EXTRACTED MATERIAL Start Marker

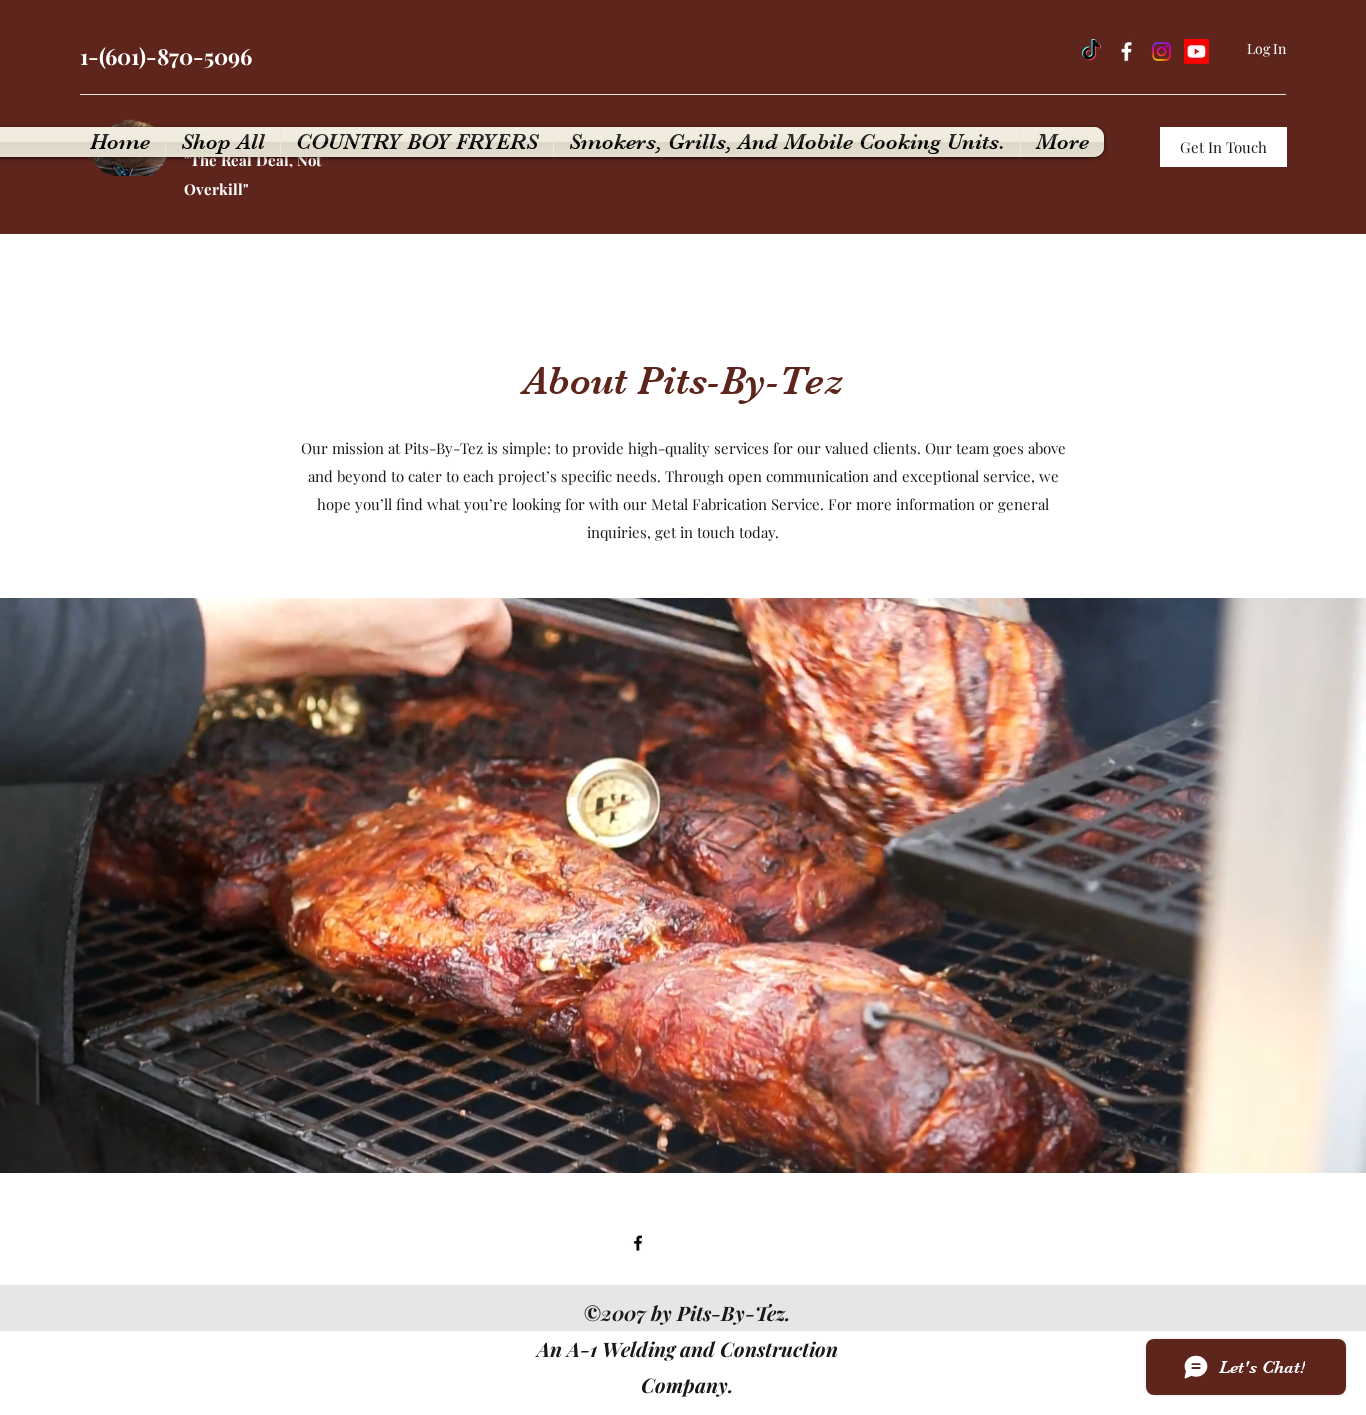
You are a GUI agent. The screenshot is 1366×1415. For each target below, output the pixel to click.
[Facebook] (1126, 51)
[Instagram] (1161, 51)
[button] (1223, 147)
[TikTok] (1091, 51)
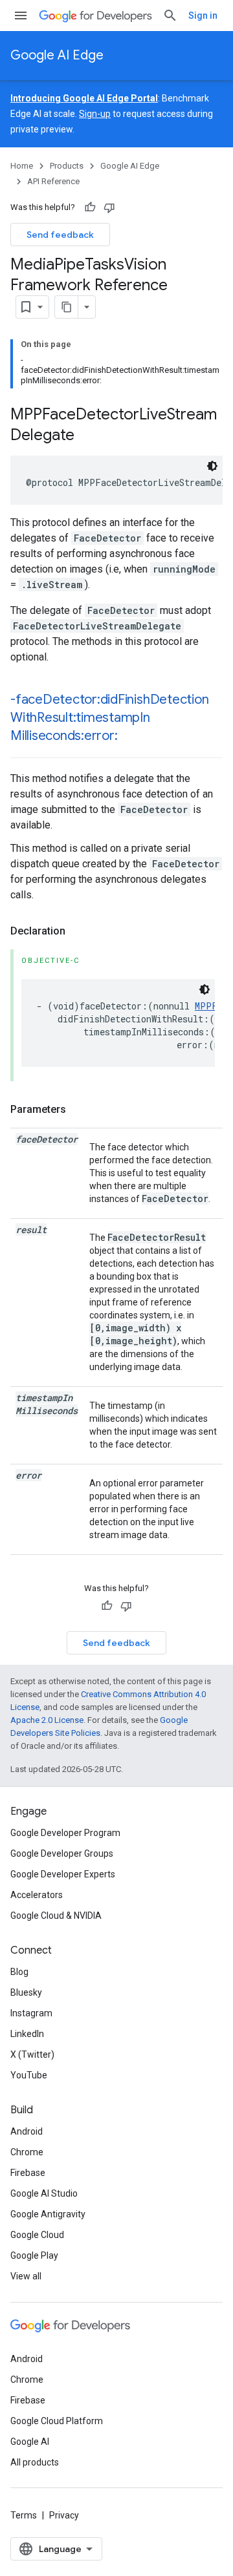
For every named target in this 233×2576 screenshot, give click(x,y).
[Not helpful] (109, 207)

EXTRACTED MATERIAL End Marker

WORK REQUEST = Without the pictures, restate all of the entries above verbatim.

WRITTEN SOLUTION =
You are a GUI agent. The screenshot is 1366×1415. For each target below, output the pixel to click.
[Facebook] (1126, 51)
[Instagram] (1161, 51)
[button] (1223, 147)
[TikTok] (1091, 51)
For every named target in this 233×2576 screenshot, give click(x,y).
[Not helpful] (109, 207)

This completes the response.